Following 2014’s critically acclaimed opening volley EP, composed of espionage-themed singles, and their 2015 politically tinged full-length debut Dead Letterbox, New York’s Imaginary People return with their second full-length release, entitled October Alice, due in March 2017. The album was again produced by Kevin McMahon (Swans, Titus Andronicus, Real Estate), reprising his role from their debut LP.
The band swings for the fences on their second LP, recorded in a barn in upstate NY, via a grittier approach, with an eerie, reverb-laden wall of sound abundant throughout, cannily crafted via the use of a second drum kit inside a silo. It mirrors the morbid subject manner of the album, easily their most disarmingly personal material to date.

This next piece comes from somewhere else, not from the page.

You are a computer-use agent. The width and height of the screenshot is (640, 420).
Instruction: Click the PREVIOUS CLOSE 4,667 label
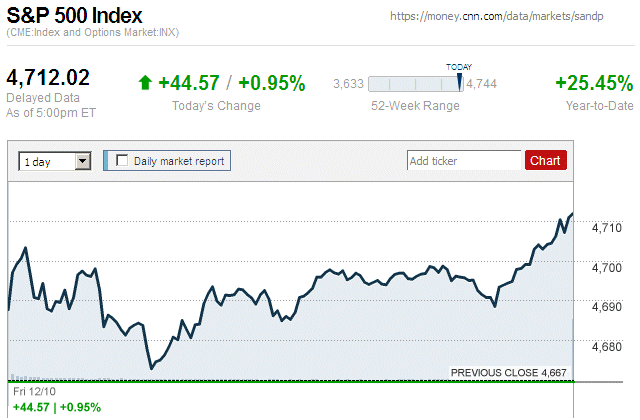(509, 372)
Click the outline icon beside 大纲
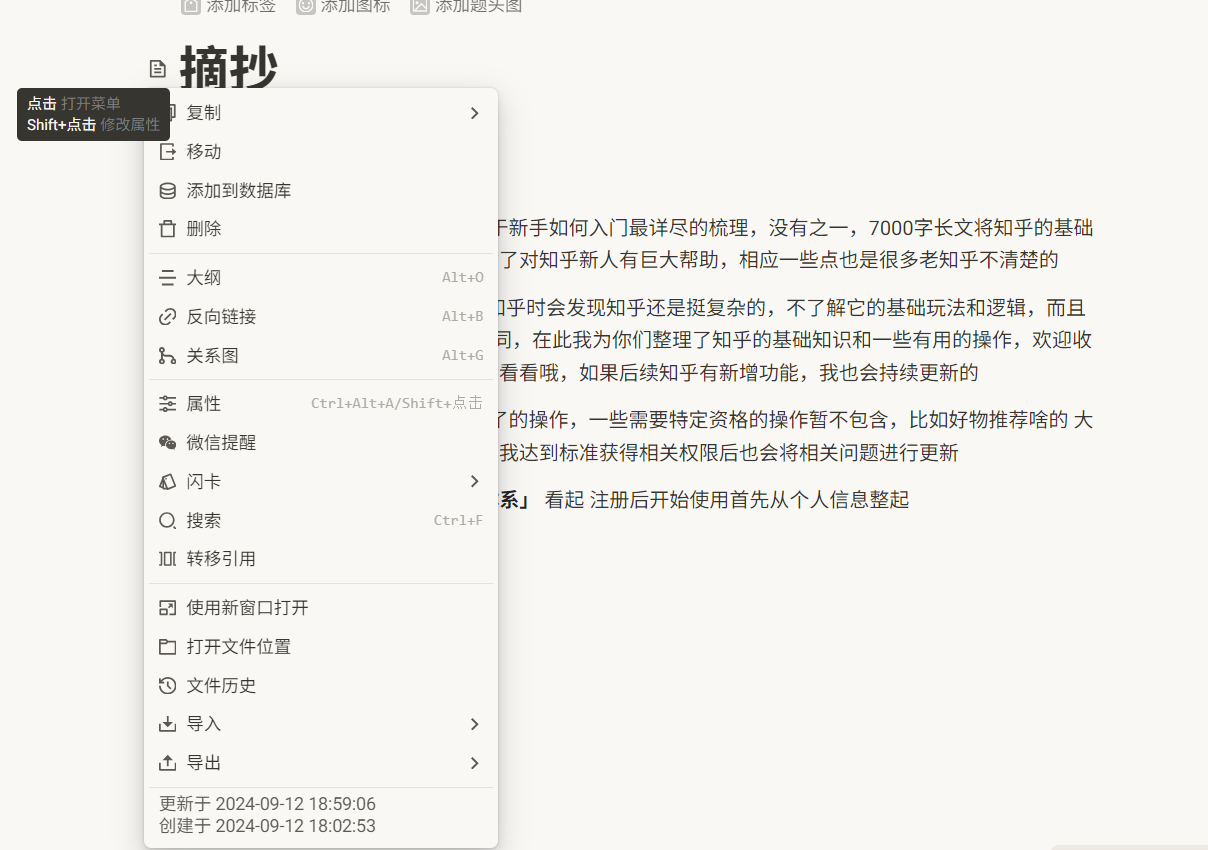The height and width of the screenshot is (850, 1208). pyautogui.click(x=166, y=277)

Mournful yet anthemic, the album resonates with a simmering intensity. Dark visions abound, of horrific events that can’t be undone—yet the sorrow is sublimated into an unsurpassable catharsis. It’s evident on the likes of the smoldering “Snapshot,” the racing-pulse rave-up “Seven Days,” and the cacophonous serpentine groove of “Fresh Kill.” But this isn’t an album of easily digestible singles. It’s best swallowed whole, as a piece, one that candidly encompasses anguish, the bleakness of humanity, but ultimately a sense of hope that music in some small way can heal the deepest of emotional wounds.